Potocytosis, or “cellular sipping” is caveolae-mediated endocytosis. Involved in signaling or cell adhesion via internalization of receptors and integrins. Resulting in non-coated vesicles.
Pinocytosis, or “cellular drinking” is receptor-mediated endocytosis. Membrane pinches off to form a clathrin-coated vesicle. Contents of vesicle is recycled via exocytosis or fuses with a lysosome after shedding clathrin.
The Cytoskeleton gives cells the ability to….
- Adopt a certain shape
- Maintain polarity
- Organize the relationship of intracellular organelles
- Mobilize
Define cell polarity.
It refers to the spatial differences in shape, structure and function of cells.
What are the three major structures that make up the cytoskeleton?
- Actin microfilaments
- Intermediate filaments
- Microtubules
Describe the structure and function of Actin microfilaments.
They are the thinnest filaments and are made of globulin protein (G-protein) subunits.
In muscle cells they interact with myosin in the contraction process, and in non-muscle cells they control cell shape and movement (motility).
Describe the structure and function of Intermediate filaments.
They are a large family and individual types are tissue specific (Cytokeratin, Vimentin, Desmin).
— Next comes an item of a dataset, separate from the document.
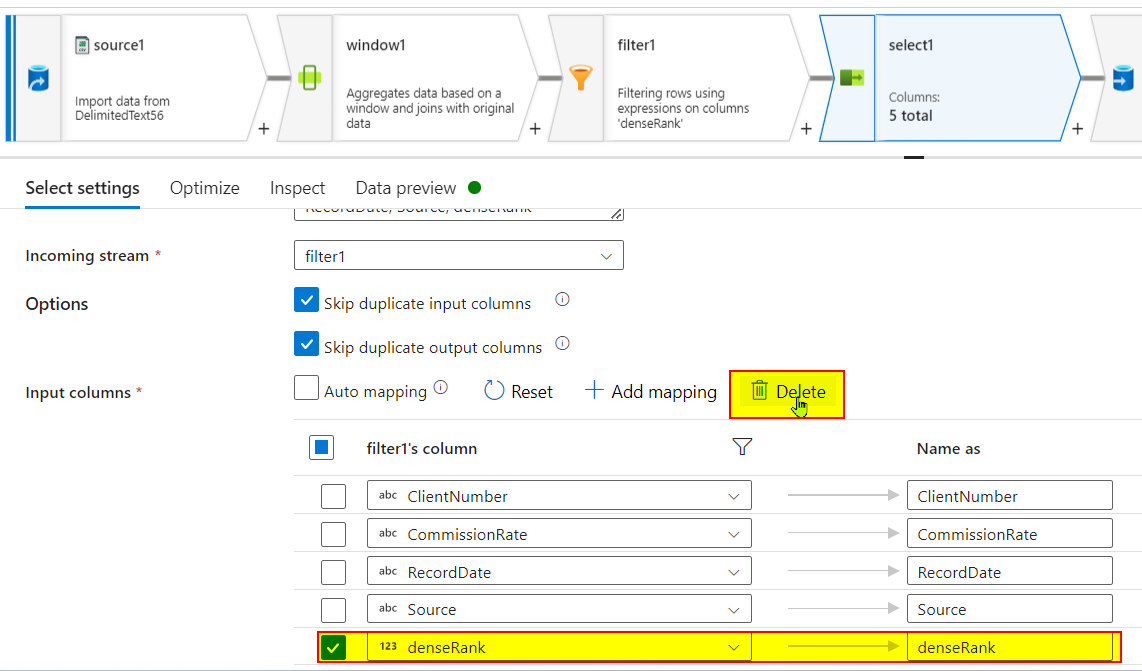Viewport: 1142px width, 671px height.
Task: Open the ClientNumber column dropdown
Action: 735,495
There are many functions: strength, shape, signal transduction, adhesion, motility, etc.
Describe the structure and function of Microtubules.
They are the thickest filaments. They are hollow tubes, that are constantly elongating or shrinking, with defined polar ends.
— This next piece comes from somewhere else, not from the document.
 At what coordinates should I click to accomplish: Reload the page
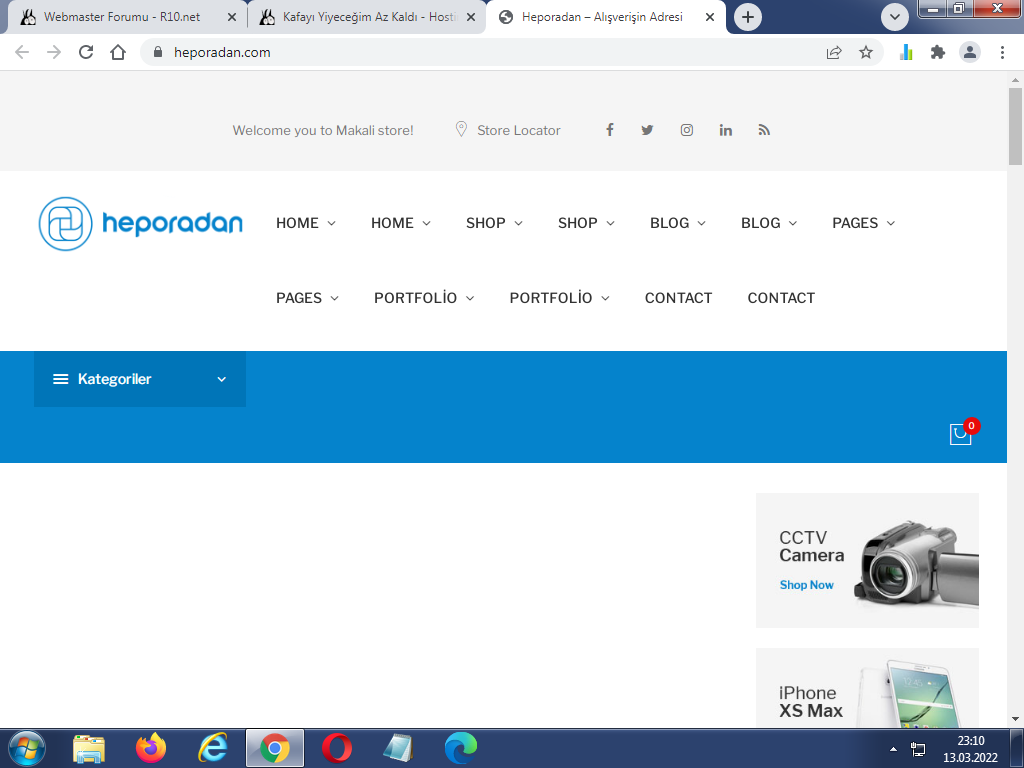pos(86,52)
They function as connecting cables for molecular motor proteins (Kinesins move antegrade - to +, and Dyneins move retrograde + to -) and they can adapt to form motile cilia or flagella.
Match the junctions with their types. Tight junction, Desmosome, Gap Junction: Anchoring junction, Occluding junction, Communicating junction.
Tight junction = Occluding junction
Desmosome = Anchoring junction
Gap junction = Communicating junction
Junctions are utilized for communication between cells and they enable surface receptors to recognize ligands on other cells.
What are the functions of Tight (occluding) Junctions?
- Create a continuous barrier between cells that does not allow paracellular ion movement.
- Allow the segregation of apical and basolateral domains to cells to maintain cell polarity.
- Dissociate and reform as needed (in epithelial proliferation and in inflammatory cell migration)
What are the functions of Desmosome (anchoring junctions)?
They mechanically attach cells and their intracellular cytoskeletons to other cells or to the extracellular matrix, which allows:
- Extracellular forces to dissipate over multiple cells.
- Influences in cells shape and motility
- Intracellular signals to be generated in response to stress.
What are the functions of Gap (communicating) Junctions?
- Mediate the passage of chemical or electrical signals from one cell to another.
- Contain pores that allow for the passage of small molecules.
- Are Critical in communication! Ex. In Cardiac myocytes, cell-to-cell calcium fluxes coordinate waves of myocardial contraction.